Descrição da tarefa. Resuma em duas frases o texto sobre supremacistas brancos no Brasil.

───── Texto fornecido

Bolsonaro e o crescimento de supremacistas brancos no Brasil

Tiago Souza, de Brasília, DF
divulgação: Facebook

Durante live em maio de 2020, Bolsonaro promove “Desafio do leite”, símbolo ligado aos supremacistas brancos

A antropóloga Adriana Dias, da Unicamp, é uma das mais estimadas pesquisadoras sobre grupos neonazistas em território nacional. Sua última pesquisa, em conjunto com o Observatório do Terceiro Setor, aponta a existência de mais de 330 células neonazistas ativas no território nacional em 2020. Um número que não para de crescer desde a eleição de Bolsonaro, em 2018.

Em setembro daquele ano, de acordo com a ONG Safernet, que monitora a ação de supremacistas brancos nas redes sociais, existiam no país 89 páginas de propaganda e conteúdo de supremacistas brancos. No mês seguinte, após o segundo turno e vitória do ex-capitão do exército, o número de páginas chegou a 441, crescimento de mais de 400% em um mês. Apenas em maio passado, foram 204 páginas criadas. Em comparação, em maio de 2018, antes de Bolsonaro, foram registradas 28 novas páginas. Em dois anos, o crescimento foi de mais de 1000%. Uma mostra de como estes grupos se sentem à vontade e fortalecidos no governo Bolsonaro.

──────────
───── Seção de dados

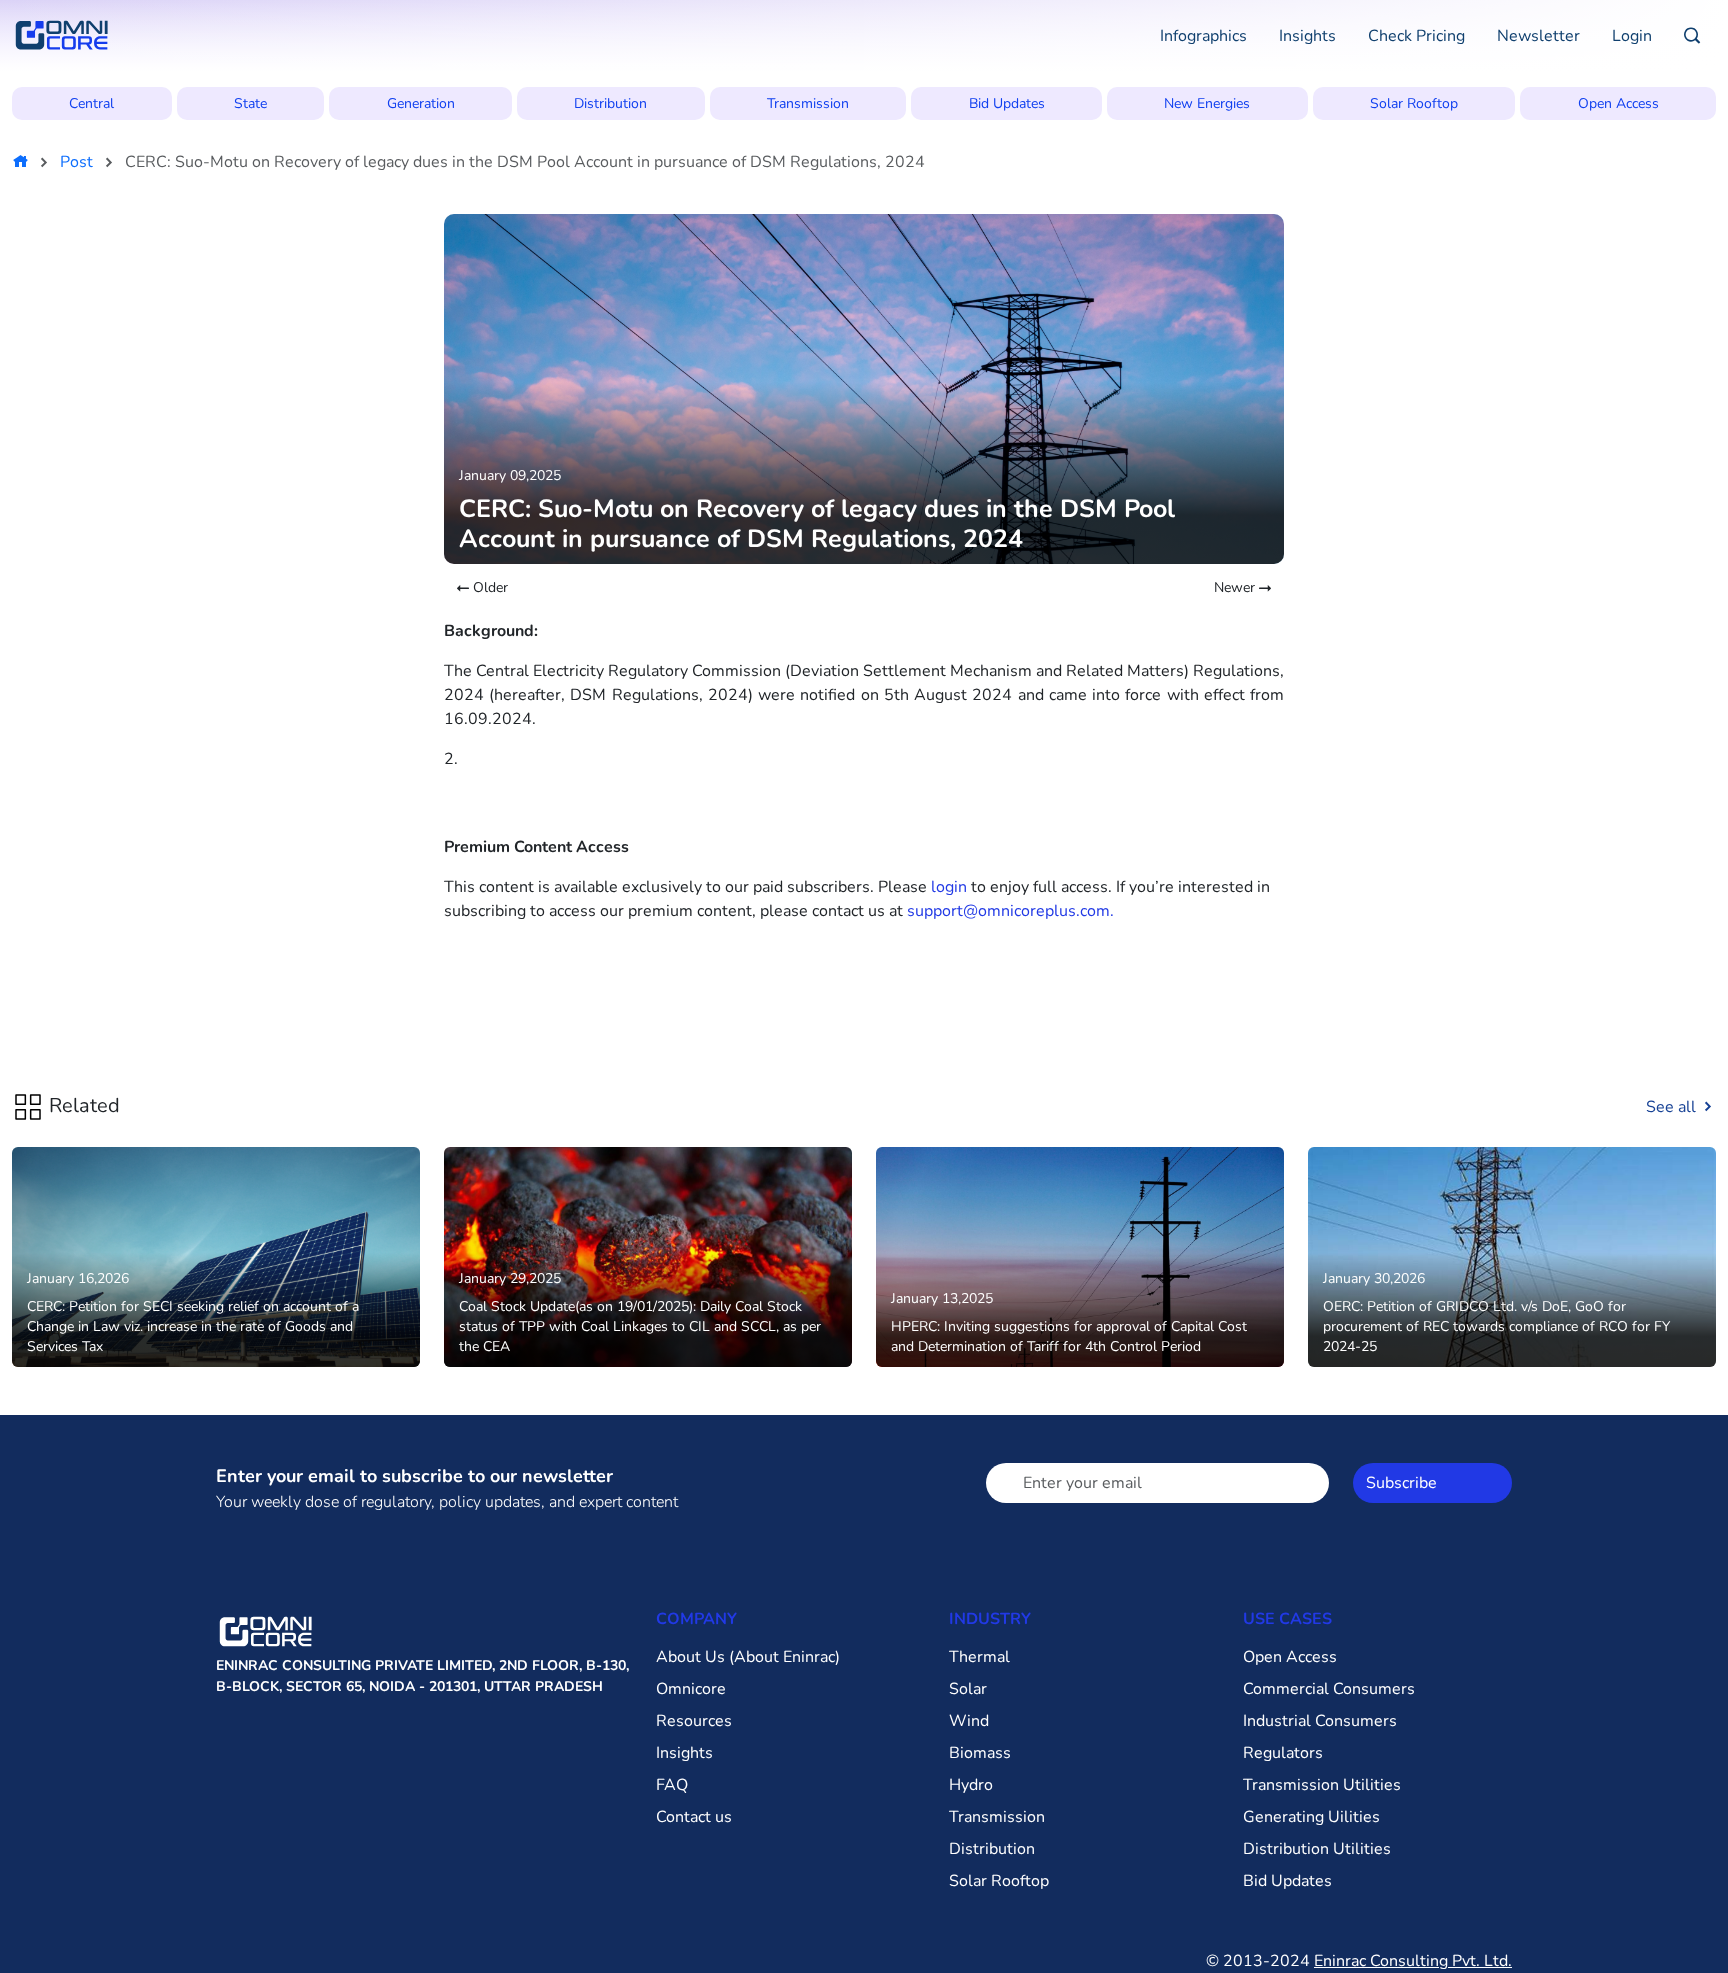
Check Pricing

──────────

Resultado. Segundo pesquisa da antropóloga Adriana Dias, da Unicamp, realizada com o Observatório do Terceiro Setor, havia mais de 330 núcleos neonazistas ativos no Brasil em 2020, número que cresce desde a eleição de Bolsonaro em 2018. De acordo com a ONG Safernet, as páginas de conteúdo supremacista branco passaram de 89, em setembro de 2018, para 441 no mês seguinte, após a vitória de Bolsonaro, com crescimento de mais de 1000% em dois anos.